::: PASSAGE PROVIDED :::

In the wake of the 1967 Six Day War and the occupation of the West Bank by Israel, Palestinian Christian George Habash , established the PFLP, a resistance movement that combined Arab nationalism with Marxist-Leninist ideology.

During the 1960s and 1970s, the group gained notoriety for a series of armed attacks and plane highjacks, most notably with the capture of an Air France plane in 1967. Among the most prominent members of the group is Leila Khaled , who became an iconic symbol for Palestinian resistance and female power after she highjacked a plane headed from Rome to Athens in 1969.

In the 1970s, after Fatah – the leading secular Palestinian political party founded in 1959 by Yasser Arafat and others, the PFLP has consistently been the second-largest of the groups forming the Palestinian Liberation Organisation (PLO), the umbrella organisation of the Palestinian national movement. But while Fatah developed links with Arab leaders and sought a less radical approach, the PFLP took a different route.

Like its founder Habash who had become disenchanted with Nasser’s Arab unity, the PFLP became disillusioned with what it saw as apathy among Middle Eastern leaders. The group therefore began fostering links with like-minded militant groups and global superpowers, developing ties with China, the Soviet Union and later on with islamists like Iran.

By the 1980s the rise of Islamist movements through a popular strategy of suicide bombings, particularly by Hamas and the Islamic Jihad, the PFLP began to lose ground as one of the leading resistance movements in Gaza and the West Bank. Furthermore, the fall of the Soviet Union left many leftist activists disoriented.

:::

_TASK LIST_
**1)** Answer these about the passage on the PFLP:
(a) Who established the PFLP?
(b) Between which two cities was the plane Leila Khaled hijacked in 1969 traveling?
(c) With which countries did the PFLP develop ties?
**2)** For each statement, say whether the passage on the PFLP supports it, and quote the words that decide it:
(a) The PFLP mixed Arab nationalism with Marxist-Leninist ideology.
(b) Fatah was founded in 1967.
(c) The fall of the Soviet Union strengthened many leftist activists.
**3)** Pick up the passage on the PFLP's history after its final sentence and carry it forward.

::: SOURCE DATA :::

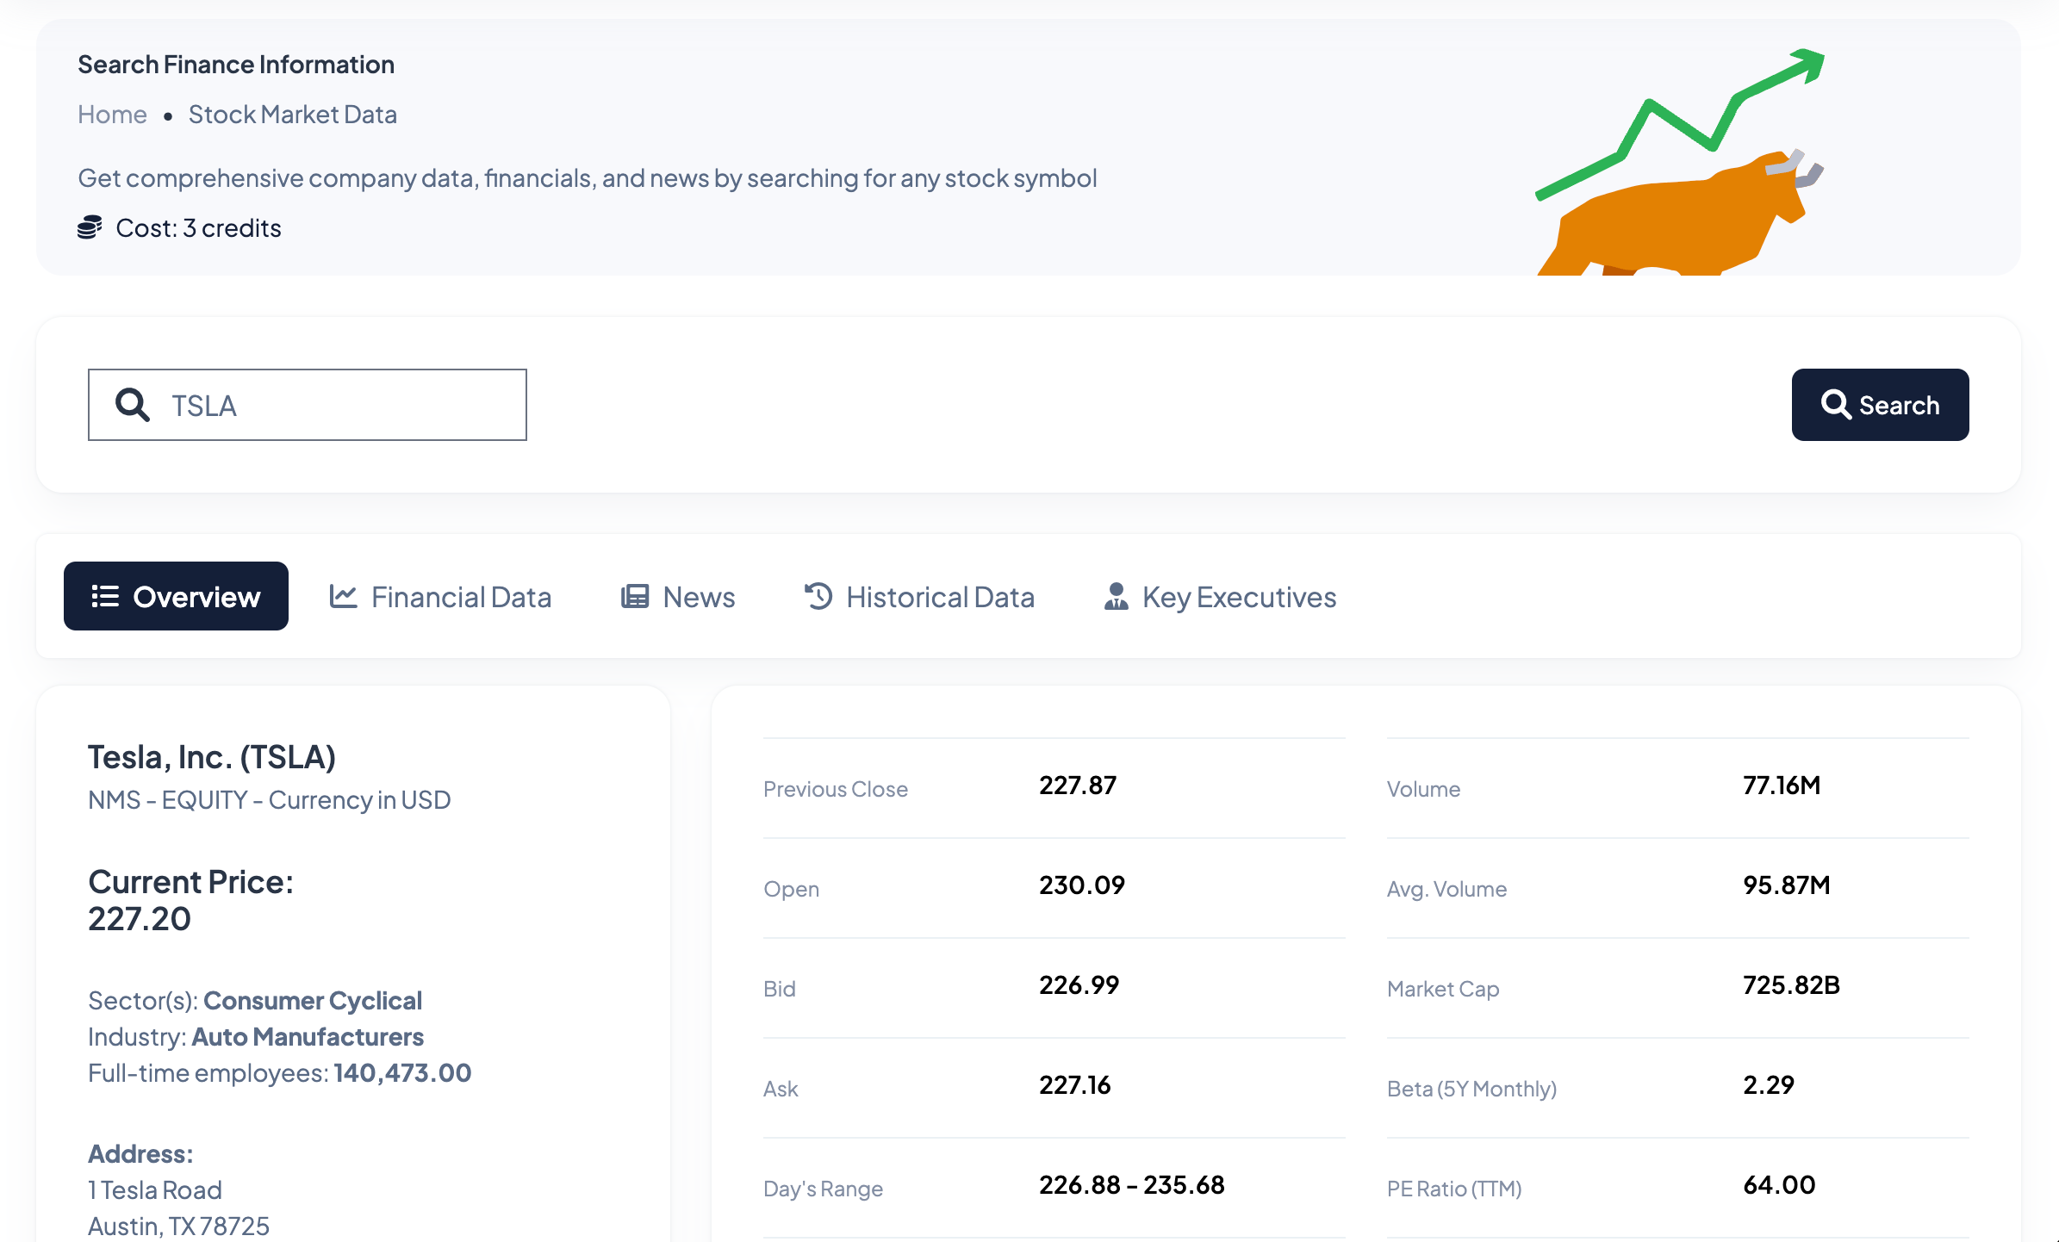The height and width of the screenshot is (1242, 2059).
Task: View the Key Executives tab
Action: pyautogui.click(x=1220, y=596)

:::

_IN RESPONSE_
**1)**
(a) George Habash, a Palestinian Christian.
(b) From Rome to Athens.
(c) China, the Soviet Union and later Iran.

**2)**
(a) Yes: "a resistance movement that combined Arab nationalism with Marxist-Leninist ideology"
(b) No: "founded in 1959 by Yasser Arafat and others"
(c) No: "the fall of the Soviet Union left many leftist activists disoriented"

**3)**
When the PLO signed the 1993 Oslo peace accords with Israel which marked the start of the Palestinian-Israeli peace process, the PFLP attempted to reinforce its position among Palestinian resistance groups by consigning to a group of Palestinian organisations that opposed the agreement.

As a means of underlining its opposition to the peace process, the PFLP boycotted Palestinian elections in 1996, but three years later the PFLP accepted the formation of the Palestine Authority - the interim self-governing body established as a result of the Oslo Accords to run areas of the West Bank and Gaza - and sought to join the administration of Yasser Arafat, chairman of PLO and leader of the Fatah political party.

During the 1990s, as the Palestinian Authority was being constructed in the West Bank, PFLP leaders searched for a balance between the radical spirit of the group and a new political status quo, which demanded a more pragmatic approach on their part.

The PFLP currently considers both the Fatah-led government in the West Bank and the Hamas government in the Gaza Strip illegal because elections to the Palestinian National Authority have not been held since 2006.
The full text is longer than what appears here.